Segment Open
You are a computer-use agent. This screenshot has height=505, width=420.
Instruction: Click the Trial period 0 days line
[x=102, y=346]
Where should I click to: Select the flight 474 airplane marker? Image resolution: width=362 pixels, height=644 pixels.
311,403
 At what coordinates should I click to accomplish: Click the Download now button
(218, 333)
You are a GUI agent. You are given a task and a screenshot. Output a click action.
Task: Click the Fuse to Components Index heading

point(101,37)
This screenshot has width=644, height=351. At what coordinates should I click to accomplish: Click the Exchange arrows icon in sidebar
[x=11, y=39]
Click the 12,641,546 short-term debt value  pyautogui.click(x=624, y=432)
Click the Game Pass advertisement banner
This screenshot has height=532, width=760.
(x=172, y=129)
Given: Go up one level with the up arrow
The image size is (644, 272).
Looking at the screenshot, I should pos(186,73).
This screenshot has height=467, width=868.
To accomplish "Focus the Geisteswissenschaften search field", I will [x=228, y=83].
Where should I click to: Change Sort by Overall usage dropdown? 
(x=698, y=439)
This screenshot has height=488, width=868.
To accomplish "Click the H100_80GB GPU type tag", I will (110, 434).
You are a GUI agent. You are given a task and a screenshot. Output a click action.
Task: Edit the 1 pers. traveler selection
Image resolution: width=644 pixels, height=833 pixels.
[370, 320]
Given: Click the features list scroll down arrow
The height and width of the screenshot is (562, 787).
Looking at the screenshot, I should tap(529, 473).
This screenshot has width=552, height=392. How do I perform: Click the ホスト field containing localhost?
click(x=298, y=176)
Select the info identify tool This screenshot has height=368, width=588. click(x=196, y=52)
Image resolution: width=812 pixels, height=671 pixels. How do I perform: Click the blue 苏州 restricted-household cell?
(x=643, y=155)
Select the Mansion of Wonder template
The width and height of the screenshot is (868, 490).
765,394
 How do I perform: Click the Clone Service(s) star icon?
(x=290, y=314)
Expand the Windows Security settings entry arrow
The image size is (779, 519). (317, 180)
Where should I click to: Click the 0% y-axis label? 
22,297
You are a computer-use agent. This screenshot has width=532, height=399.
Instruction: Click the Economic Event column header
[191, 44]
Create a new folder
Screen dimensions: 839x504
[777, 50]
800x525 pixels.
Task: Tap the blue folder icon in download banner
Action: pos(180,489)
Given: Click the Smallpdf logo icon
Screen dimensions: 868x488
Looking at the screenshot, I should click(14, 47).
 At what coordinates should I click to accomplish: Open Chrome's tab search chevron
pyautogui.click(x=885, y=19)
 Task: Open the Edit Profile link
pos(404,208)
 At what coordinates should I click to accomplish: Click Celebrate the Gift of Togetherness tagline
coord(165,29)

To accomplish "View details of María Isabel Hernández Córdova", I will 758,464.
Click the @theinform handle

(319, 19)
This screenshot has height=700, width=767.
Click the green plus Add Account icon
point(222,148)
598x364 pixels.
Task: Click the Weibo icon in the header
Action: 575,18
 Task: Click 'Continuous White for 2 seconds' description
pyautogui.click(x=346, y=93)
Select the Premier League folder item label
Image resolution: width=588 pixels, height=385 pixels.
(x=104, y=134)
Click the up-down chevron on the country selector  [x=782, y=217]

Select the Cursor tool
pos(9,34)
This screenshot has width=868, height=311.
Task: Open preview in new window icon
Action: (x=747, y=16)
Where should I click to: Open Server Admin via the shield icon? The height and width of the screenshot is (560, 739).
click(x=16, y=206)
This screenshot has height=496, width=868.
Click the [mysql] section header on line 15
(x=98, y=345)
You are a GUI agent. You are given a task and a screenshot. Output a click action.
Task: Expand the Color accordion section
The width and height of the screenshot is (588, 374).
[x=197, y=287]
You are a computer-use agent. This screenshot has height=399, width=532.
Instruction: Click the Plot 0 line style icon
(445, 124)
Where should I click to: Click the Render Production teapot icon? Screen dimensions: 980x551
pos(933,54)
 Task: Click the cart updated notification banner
Segment Closed
Work instructions:
Give the entries again, every one of them exactly.

Your solution:
You are a computer-use agent. This screenshot has height=505, width=420.
Instruction: Click the Trial period 0 days line
[x=102, y=346]
Where should I click to: Select the flight 474 airplane marker? Image resolution: width=362 pixels, height=644 pixels.
311,403
 At what coordinates should I click to accomplish: Click the Download now button
(218, 333)
You are a GUI agent. You are given a task and a screenshot. Output a click action.
Task: Click the Fuse to Components Index heading

point(101,37)
This screenshot has width=644, height=351. At what coordinates should I click to accomplish: Click the Exchange arrows icon in sidebar
[x=11, y=39]
Click the 12,641,546 short-term debt value  pyautogui.click(x=624, y=432)
Click the Game Pass advertisement banner
This screenshot has height=532, width=760.
(x=172, y=129)
Given: Go up one level with the up arrow
The image size is (644, 272).
Looking at the screenshot, I should pos(186,73).
This screenshot has height=467, width=868.
To accomplish "Focus the Geisteswissenschaften search field", I will [x=228, y=83].
Where should I click to: Change Sort by Overall usage dropdown? 
(x=698, y=439)
This screenshot has height=488, width=868.
To accomplish "Click the H100_80GB GPU type tag", I will (110, 434).
You are a GUI agent. You are given a task and a screenshot. Output a click action.
Task: Edit the 1 pers. traveler selection
Image resolution: width=644 pixels, height=833 pixels.
[370, 320]
Given: Click the features list scroll down arrow
The height and width of the screenshot is (562, 787).
Looking at the screenshot, I should tap(529, 473).
This screenshot has width=552, height=392. How do I perform: Click the ホスト field containing localhost?
click(x=298, y=176)
Select the info identify tool This screenshot has height=368, width=588. click(x=196, y=52)
Image resolution: width=812 pixels, height=671 pixels. How do I perform: Click the blue 苏州 restricted-household cell?
(x=643, y=155)
Select the Mansion of Wonder template
The width and height of the screenshot is (868, 490).
765,394
 How do I perform: Click the Clone Service(s) star icon?
(x=290, y=314)
Expand the Windows Security settings entry arrow
The image size is (779, 519). (317, 180)
Where should I click to: Click the 0% y-axis label? 
22,297
You are a computer-use agent. This screenshot has width=532, height=399.
Instruction: Click the Economic Event column header
[191, 44]
Create a new folder
Screen dimensions: 839x504
[777, 50]
800x525 pixels.
Task: Tap the blue folder icon in download banner
Action: pos(180,489)
Given: Click the Smallpdf logo icon
Screen dimensions: 868x488
Looking at the screenshot, I should click(14, 47).
 At what coordinates should I click to accomplish: Open Chrome's tab search chevron
pyautogui.click(x=885, y=19)
 Task: Open the Edit Profile link
pos(404,208)
 At what coordinates should I click to accomplish: Click Celebrate the Gift of Togetherness tagline
coord(165,29)

To accomplish "View details of María Isabel Hernández Córdova", I will 758,464.
Click the @theinform handle

(319, 19)
This screenshot has height=700, width=767.
Click the green plus Add Account icon
point(222,148)
598x364 pixels.
Task: Click the Weibo icon in the header
Action: 575,18
 Task: Click 'Continuous White for 2 seconds' description
pyautogui.click(x=346, y=93)
Select the Premier League folder item label
Image resolution: width=588 pixels, height=385 pixels.
(x=104, y=134)
Click the up-down chevron on the country selector  [x=782, y=217]

Select the Cursor tool
pos(9,34)
This screenshot has width=868, height=311.
Task: Open preview in new window icon
Action: (x=747, y=16)
Where should I click to: Open Server Admin via the shield icon? The height and width of the screenshot is (560, 739).
click(x=16, y=206)
This screenshot has height=496, width=868.
Click the [mysql] section header on line 15
(x=98, y=345)
You are a GUI agent. You are given a task and a screenshot. Output a click action.
Task: Expand the Color accordion section
The width and height of the screenshot is (588, 374).
[x=197, y=287]
You are a computer-use agent. This screenshot has height=399, width=532.
Instruction: Click the Plot 0 line style icon
(445, 124)
Where should I click to: Click the Render Production teapot icon? Screen dimensions: 980x551
pos(933,54)
 Task: Click the cart updated notification banner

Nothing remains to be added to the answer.